Em 2025, publicaram “Non-invasive brain stimulation reorganises effective connectivity during a working memory task in individuals with NF1 — NeuroImage: Reports (2025), que não mostrou ganho cognitivo clinicamente relevante.
Finalmente, no congresso do CTF deste ano ( 2025), apresentaram um resumo que a Dra.
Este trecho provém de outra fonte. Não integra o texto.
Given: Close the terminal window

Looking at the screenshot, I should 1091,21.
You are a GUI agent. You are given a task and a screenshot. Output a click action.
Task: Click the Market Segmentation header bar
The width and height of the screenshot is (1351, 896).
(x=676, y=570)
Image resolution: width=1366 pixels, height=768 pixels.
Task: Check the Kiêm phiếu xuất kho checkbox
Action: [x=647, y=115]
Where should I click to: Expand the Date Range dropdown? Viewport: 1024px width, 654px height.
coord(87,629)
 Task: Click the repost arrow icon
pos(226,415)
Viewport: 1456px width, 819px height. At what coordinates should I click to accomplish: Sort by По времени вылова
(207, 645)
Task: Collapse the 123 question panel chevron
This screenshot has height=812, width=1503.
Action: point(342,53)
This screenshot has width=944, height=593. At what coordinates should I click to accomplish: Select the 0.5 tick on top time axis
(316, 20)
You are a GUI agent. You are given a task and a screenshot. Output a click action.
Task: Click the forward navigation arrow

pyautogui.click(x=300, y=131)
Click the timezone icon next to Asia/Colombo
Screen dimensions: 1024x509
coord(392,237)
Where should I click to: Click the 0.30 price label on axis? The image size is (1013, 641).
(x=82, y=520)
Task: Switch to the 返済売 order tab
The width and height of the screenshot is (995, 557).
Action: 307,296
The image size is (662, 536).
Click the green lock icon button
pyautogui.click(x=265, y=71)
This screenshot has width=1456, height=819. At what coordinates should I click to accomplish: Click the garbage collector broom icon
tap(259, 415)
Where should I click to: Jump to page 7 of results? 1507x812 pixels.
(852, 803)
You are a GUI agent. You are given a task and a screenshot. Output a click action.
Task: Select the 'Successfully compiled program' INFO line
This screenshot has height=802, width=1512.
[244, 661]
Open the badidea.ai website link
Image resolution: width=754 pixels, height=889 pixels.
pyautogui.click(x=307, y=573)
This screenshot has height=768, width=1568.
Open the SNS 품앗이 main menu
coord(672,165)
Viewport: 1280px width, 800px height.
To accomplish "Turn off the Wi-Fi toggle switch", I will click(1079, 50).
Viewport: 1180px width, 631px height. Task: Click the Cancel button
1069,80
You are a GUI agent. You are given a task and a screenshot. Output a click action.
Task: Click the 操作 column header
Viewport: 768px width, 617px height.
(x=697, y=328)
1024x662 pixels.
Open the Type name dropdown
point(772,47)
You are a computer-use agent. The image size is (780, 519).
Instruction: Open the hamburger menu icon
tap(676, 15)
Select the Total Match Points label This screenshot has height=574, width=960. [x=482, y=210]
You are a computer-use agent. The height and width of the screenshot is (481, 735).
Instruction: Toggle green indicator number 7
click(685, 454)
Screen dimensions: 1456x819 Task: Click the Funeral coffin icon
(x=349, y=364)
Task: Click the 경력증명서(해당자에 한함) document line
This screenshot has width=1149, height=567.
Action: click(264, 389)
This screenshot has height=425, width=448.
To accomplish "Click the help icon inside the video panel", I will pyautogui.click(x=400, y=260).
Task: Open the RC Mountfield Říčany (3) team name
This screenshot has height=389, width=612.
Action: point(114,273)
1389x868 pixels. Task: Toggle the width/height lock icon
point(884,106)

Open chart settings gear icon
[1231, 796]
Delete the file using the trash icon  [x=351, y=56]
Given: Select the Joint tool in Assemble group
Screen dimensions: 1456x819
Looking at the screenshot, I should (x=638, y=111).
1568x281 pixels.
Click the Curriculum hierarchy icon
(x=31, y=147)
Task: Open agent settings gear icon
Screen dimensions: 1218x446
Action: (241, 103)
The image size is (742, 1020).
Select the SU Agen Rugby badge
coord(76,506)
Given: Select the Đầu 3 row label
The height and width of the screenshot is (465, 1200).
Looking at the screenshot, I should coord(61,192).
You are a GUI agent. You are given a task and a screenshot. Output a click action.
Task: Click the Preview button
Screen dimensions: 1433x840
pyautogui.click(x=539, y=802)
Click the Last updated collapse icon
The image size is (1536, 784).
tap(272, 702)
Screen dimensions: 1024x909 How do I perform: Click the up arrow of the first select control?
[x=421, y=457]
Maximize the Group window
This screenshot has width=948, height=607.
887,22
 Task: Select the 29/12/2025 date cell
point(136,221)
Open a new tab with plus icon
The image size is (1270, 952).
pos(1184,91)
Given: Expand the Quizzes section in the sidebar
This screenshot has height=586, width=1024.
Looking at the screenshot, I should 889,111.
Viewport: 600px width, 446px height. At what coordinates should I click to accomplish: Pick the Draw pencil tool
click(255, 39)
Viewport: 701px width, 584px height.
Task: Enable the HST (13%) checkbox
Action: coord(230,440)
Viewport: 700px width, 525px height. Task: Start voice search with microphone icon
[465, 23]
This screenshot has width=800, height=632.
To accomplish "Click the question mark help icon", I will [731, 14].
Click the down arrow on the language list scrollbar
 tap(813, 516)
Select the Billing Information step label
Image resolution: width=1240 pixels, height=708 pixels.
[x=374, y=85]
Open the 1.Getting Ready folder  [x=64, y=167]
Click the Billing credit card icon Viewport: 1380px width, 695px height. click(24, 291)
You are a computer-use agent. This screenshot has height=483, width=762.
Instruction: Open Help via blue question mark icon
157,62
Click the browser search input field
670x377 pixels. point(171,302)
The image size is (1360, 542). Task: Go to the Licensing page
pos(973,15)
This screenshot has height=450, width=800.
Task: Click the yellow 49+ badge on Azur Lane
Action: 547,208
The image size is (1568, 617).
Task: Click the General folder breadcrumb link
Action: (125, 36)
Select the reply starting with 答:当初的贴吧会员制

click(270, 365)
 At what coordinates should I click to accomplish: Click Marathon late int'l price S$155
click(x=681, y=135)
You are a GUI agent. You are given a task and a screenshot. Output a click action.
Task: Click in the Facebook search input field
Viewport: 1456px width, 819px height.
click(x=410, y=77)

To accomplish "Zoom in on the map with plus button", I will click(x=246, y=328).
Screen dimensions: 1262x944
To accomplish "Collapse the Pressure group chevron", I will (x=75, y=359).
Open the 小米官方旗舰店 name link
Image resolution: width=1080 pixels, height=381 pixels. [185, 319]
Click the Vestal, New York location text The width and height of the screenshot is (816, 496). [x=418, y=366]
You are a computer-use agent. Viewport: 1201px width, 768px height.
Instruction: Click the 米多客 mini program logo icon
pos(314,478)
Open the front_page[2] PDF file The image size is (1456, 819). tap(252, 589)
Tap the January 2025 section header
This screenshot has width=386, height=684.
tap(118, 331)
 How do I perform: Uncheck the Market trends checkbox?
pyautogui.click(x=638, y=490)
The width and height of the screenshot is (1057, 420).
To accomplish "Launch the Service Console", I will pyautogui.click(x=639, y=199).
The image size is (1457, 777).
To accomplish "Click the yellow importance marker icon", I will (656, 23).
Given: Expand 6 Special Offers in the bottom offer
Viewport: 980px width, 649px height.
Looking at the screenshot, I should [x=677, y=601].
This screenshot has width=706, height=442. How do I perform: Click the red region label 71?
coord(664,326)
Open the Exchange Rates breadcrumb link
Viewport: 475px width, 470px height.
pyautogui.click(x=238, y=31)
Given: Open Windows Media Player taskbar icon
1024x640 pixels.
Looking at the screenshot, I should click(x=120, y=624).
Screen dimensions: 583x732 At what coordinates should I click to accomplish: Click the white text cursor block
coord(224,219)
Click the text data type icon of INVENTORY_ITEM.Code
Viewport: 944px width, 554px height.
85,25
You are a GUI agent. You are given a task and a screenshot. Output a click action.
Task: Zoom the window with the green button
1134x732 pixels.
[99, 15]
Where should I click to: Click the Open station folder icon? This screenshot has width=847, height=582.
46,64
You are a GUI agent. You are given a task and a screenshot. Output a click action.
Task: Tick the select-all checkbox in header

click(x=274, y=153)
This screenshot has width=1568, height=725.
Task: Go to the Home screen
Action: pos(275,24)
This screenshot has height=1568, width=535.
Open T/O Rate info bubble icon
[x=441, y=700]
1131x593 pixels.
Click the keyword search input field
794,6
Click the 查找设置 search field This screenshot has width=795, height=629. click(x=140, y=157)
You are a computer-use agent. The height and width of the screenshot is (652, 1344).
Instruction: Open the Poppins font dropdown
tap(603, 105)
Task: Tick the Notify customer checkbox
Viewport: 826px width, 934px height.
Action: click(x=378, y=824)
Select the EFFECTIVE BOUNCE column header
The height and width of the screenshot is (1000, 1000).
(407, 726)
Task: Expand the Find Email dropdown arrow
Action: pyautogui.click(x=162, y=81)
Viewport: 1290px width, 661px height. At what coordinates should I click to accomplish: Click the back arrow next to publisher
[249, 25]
Pollyanna Barros Batista comentou neste blog: ver aqui.
Na minha opinião, estas técnicas ainda são experimentais nas pessoas com NF1 e não há evidência de que já possam ser utilizadas como terapias efetivas.
Em conclusão, o melhor tratamento que dispomos ainda é a atenção cuidadosa de mães, pais e cuidadores para as necessidades diárias de cada criança com NF1.
Uma atenção que supere o retorno afetivo menor que as crianças com NF1 podem devolver a seus pais.
Uma atenção permanente e amorosa que procure ajudar cada uma delas a atingir seu potencial de felicidade, bem-estar e realização pessoal em sua vida.
Dr LOR
Anexo
Técnicas de neuromodulação
- Estimulação Magnética Transcraniana Repetitiva (rTMS) – Usada no tratamento de depressão resistente, TOC, e TEPT;
- Estimulação Transcraniana por Corrente Contínua (tDCS ou ETCC) – Evidências apontam benefícios em condições diversas como depressão, esquizofrenia, dependência química, além de melhora cognitiva — atenção, memória, fala pós-AVC, etc;
- Neurofeedback (NFB) – Indicado para TDAH e epilepsia, com evidência crescente para uso em autismo, insônia, ansiedade e dor de cabeça.
- Estimulação Cerebral Profunda (DBS) — técnica invasiva – Aprovada pela FDA para tratamentos como Parkinson, tremor essencial (desde meados de 1997), distonia, e algumas epilepsias em 2010. Apresenta também potencial terapêutico para depressão, TOC, demências e obesidade mórbida.
- Estimulação da Medula Espinhal (SCS) – técnica implantável, aprovada para dor crônica relacionada a cirurgia nas costas, síndromes regionais complexas e angina intratável.